[Stored entries]
——

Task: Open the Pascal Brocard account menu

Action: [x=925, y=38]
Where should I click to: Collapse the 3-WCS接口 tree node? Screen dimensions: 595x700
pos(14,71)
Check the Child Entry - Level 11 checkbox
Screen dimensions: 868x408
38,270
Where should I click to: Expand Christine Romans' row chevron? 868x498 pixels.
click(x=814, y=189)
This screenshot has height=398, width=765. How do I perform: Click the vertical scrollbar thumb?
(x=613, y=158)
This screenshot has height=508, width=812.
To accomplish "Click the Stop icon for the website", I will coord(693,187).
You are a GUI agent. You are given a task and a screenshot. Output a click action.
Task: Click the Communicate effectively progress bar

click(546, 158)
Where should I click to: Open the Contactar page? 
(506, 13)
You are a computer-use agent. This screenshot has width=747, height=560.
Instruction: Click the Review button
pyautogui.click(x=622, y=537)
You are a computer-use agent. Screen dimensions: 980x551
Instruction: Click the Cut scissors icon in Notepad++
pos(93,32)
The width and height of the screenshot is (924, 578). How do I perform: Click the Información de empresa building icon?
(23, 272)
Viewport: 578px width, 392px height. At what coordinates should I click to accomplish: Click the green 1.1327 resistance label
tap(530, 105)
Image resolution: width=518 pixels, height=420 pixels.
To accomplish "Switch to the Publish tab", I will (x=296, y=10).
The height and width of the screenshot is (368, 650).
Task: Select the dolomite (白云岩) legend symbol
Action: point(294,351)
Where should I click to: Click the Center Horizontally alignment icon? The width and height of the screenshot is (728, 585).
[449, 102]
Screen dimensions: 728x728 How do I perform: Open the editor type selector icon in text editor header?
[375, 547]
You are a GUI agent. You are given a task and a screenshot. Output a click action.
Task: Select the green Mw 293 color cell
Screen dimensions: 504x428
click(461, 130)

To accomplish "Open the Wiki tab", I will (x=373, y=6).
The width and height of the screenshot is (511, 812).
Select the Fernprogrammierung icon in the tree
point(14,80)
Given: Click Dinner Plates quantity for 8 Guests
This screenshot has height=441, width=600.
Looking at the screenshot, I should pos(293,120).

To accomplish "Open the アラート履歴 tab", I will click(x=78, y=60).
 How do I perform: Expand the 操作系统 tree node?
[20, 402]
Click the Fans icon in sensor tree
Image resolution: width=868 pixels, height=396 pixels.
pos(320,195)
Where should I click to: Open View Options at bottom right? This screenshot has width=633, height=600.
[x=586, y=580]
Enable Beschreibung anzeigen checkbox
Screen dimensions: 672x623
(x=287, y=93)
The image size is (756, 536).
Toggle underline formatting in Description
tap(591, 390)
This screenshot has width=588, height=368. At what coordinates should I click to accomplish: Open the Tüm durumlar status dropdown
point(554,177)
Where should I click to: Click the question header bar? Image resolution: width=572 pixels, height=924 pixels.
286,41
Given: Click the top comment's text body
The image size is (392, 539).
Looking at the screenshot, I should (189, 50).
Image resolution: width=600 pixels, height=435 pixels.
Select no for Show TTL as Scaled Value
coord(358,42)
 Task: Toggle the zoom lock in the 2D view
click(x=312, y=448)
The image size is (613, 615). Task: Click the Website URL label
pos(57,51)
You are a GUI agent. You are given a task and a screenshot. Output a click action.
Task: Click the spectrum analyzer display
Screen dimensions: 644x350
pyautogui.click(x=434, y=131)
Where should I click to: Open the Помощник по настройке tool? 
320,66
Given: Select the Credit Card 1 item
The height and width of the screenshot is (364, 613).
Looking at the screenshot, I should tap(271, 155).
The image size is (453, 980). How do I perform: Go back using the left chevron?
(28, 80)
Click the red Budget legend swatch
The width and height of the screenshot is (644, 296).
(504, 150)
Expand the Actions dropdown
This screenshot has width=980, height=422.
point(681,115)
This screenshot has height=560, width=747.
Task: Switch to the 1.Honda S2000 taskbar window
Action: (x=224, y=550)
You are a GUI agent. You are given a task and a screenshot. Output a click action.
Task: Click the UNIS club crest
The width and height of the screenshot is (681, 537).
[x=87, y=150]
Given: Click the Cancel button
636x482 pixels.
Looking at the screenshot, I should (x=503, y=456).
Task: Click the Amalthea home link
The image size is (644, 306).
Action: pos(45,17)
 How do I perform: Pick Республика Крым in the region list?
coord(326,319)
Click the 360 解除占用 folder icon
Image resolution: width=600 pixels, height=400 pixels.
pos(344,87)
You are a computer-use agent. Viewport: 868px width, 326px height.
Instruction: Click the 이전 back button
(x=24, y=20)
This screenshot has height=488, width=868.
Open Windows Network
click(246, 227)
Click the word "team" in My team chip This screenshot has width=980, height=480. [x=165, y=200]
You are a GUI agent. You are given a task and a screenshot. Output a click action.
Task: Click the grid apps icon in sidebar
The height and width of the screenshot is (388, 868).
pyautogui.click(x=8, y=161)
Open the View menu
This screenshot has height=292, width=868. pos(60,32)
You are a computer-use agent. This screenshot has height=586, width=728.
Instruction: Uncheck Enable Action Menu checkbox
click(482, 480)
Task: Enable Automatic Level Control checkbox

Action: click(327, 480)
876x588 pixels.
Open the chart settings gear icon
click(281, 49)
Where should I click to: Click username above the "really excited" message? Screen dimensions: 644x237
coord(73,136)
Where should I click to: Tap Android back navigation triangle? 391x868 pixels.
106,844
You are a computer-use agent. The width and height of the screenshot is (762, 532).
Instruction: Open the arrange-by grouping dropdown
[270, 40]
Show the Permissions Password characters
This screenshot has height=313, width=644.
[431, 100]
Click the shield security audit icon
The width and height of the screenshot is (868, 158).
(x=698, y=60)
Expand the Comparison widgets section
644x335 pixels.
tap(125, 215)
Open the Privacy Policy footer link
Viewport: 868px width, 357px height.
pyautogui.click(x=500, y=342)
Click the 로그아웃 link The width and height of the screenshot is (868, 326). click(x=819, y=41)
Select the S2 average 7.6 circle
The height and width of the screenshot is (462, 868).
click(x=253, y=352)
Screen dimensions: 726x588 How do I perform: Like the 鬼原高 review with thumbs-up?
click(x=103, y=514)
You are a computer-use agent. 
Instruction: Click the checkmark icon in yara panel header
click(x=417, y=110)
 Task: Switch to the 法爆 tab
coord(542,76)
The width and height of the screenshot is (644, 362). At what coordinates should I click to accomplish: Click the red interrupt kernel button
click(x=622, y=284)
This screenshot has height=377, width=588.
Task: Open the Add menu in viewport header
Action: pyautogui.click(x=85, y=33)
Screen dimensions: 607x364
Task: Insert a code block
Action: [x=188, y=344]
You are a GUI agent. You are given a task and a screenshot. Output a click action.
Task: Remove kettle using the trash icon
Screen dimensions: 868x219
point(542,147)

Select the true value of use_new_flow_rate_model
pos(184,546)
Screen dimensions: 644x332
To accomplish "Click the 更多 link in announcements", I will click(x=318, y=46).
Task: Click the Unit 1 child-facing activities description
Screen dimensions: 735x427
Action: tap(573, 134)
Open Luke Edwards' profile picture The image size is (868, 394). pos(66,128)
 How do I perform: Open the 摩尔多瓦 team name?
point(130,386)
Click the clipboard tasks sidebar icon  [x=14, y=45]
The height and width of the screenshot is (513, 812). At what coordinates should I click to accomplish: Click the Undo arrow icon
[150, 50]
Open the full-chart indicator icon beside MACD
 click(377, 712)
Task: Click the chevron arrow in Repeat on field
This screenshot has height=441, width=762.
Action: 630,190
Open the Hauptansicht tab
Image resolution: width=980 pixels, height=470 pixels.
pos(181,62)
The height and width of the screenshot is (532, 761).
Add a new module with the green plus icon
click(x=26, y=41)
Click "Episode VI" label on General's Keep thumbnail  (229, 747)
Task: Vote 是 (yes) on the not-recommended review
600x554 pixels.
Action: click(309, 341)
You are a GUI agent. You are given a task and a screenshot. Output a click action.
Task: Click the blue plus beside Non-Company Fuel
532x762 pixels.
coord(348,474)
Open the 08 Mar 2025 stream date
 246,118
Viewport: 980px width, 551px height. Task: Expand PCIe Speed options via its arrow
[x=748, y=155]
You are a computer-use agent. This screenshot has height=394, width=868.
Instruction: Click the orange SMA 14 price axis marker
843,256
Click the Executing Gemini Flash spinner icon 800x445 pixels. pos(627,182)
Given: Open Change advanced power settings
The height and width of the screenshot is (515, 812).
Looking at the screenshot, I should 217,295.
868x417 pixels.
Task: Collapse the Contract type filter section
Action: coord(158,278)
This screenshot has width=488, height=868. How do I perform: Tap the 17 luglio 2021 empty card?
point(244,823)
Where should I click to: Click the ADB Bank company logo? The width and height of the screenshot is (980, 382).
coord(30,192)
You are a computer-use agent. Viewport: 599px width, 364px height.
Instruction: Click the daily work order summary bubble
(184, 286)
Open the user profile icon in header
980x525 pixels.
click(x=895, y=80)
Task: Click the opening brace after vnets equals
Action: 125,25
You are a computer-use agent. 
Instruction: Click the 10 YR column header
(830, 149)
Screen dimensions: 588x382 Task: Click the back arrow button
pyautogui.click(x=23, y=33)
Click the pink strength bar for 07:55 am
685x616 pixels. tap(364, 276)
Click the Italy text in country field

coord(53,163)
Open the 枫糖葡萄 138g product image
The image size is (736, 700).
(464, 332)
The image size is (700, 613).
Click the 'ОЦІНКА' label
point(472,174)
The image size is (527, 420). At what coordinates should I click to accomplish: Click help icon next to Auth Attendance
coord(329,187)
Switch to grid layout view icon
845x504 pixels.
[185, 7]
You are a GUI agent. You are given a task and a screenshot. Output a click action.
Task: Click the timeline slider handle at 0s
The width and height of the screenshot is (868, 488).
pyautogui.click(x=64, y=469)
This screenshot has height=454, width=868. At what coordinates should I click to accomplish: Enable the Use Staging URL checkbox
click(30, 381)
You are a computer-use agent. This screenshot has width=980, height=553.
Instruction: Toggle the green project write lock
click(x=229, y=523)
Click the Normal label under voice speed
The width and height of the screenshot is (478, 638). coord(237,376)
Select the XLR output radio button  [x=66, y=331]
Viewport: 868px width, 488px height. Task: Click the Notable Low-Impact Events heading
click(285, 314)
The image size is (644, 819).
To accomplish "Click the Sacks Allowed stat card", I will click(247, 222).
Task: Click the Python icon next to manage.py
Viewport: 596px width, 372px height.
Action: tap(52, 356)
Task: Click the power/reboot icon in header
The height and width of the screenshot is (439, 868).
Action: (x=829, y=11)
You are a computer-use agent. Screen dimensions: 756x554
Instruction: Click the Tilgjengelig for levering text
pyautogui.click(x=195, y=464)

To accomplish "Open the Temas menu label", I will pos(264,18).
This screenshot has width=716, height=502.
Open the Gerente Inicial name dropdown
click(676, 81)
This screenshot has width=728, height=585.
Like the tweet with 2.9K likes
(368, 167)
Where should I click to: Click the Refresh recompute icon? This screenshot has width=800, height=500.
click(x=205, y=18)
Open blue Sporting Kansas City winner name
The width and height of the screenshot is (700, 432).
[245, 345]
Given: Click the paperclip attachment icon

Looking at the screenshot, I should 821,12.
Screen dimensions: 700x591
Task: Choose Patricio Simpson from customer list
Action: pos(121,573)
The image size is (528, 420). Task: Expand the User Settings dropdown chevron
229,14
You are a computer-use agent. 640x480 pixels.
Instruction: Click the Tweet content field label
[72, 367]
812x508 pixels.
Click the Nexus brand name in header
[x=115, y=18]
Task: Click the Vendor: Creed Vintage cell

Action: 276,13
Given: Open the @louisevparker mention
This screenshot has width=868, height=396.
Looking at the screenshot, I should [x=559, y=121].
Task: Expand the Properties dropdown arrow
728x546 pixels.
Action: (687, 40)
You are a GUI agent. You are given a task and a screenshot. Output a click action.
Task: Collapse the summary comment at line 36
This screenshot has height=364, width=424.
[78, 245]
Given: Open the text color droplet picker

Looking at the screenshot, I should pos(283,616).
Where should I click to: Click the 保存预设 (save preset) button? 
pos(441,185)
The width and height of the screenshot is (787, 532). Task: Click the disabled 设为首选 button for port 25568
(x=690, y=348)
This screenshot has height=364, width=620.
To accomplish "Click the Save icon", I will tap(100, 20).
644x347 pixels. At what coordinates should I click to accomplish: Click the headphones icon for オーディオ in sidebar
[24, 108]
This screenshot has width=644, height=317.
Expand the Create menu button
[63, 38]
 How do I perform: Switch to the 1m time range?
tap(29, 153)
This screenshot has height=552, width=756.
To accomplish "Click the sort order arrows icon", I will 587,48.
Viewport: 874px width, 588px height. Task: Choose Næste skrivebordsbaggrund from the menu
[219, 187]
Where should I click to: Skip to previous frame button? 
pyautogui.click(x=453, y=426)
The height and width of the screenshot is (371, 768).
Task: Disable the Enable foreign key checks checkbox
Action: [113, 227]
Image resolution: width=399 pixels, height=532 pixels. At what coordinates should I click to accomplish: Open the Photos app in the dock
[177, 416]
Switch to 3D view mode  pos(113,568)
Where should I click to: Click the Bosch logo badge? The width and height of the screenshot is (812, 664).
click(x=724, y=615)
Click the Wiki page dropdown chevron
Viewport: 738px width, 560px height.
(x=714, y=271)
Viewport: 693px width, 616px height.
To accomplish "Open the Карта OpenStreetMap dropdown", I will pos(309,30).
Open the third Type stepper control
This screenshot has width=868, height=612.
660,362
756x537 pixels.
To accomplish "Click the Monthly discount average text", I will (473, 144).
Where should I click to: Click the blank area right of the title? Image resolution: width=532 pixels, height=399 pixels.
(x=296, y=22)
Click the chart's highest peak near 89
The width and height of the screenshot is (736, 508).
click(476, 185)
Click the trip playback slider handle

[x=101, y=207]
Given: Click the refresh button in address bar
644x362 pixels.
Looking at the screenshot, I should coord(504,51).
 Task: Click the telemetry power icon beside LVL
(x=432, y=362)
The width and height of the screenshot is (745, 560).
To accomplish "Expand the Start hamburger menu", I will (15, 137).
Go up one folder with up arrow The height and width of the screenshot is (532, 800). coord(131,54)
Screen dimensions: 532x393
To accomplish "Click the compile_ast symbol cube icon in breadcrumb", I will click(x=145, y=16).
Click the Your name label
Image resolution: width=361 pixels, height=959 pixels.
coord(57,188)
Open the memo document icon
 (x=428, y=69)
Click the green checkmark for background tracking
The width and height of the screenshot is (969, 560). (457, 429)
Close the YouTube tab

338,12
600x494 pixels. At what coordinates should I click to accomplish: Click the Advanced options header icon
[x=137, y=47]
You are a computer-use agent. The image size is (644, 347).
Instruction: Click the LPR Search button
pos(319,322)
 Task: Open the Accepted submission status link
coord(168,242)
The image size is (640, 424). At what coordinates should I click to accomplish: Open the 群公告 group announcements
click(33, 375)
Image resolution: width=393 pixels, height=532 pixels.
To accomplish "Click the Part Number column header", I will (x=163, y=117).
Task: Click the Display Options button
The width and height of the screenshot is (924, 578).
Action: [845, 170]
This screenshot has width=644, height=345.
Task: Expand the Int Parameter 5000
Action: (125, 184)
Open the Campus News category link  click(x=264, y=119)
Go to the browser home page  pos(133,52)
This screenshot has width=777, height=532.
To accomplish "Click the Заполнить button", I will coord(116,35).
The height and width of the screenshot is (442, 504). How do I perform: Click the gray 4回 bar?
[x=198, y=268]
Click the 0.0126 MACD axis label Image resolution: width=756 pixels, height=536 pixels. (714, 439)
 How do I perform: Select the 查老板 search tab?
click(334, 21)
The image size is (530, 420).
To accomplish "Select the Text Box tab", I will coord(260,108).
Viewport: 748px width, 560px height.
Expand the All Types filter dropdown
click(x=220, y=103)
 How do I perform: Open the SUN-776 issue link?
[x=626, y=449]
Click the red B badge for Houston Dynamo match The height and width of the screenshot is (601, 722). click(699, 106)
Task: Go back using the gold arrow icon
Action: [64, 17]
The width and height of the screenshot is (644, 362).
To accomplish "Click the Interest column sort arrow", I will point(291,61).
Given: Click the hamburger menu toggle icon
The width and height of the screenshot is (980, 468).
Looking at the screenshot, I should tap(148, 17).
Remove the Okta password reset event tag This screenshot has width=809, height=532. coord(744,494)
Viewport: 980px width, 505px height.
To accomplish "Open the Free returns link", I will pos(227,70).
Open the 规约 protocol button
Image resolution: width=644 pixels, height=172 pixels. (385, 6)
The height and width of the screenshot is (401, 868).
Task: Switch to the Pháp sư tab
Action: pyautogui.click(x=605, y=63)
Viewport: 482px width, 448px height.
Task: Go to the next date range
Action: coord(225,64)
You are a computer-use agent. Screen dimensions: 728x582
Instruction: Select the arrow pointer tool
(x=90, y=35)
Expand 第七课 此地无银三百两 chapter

——

- [Task goal]
The response must hold only the lines above from the line with "Toggle underline formatting in Description" through the line with "Given: Click the top comment's text body", each copied exactly, both ends kept.

- [Solution for this exercise]
Toggle underline formatting in Description
tap(591, 390)
This screenshot has width=588, height=368. At what coordinates should I click to accomplish: Open the Tüm durumlar status dropdown
point(554,177)
Where should I click to: Click the question header bar? Image resolution: width=572 pixels, height=924 pixels.
286,41
Given: Click the top comment's text body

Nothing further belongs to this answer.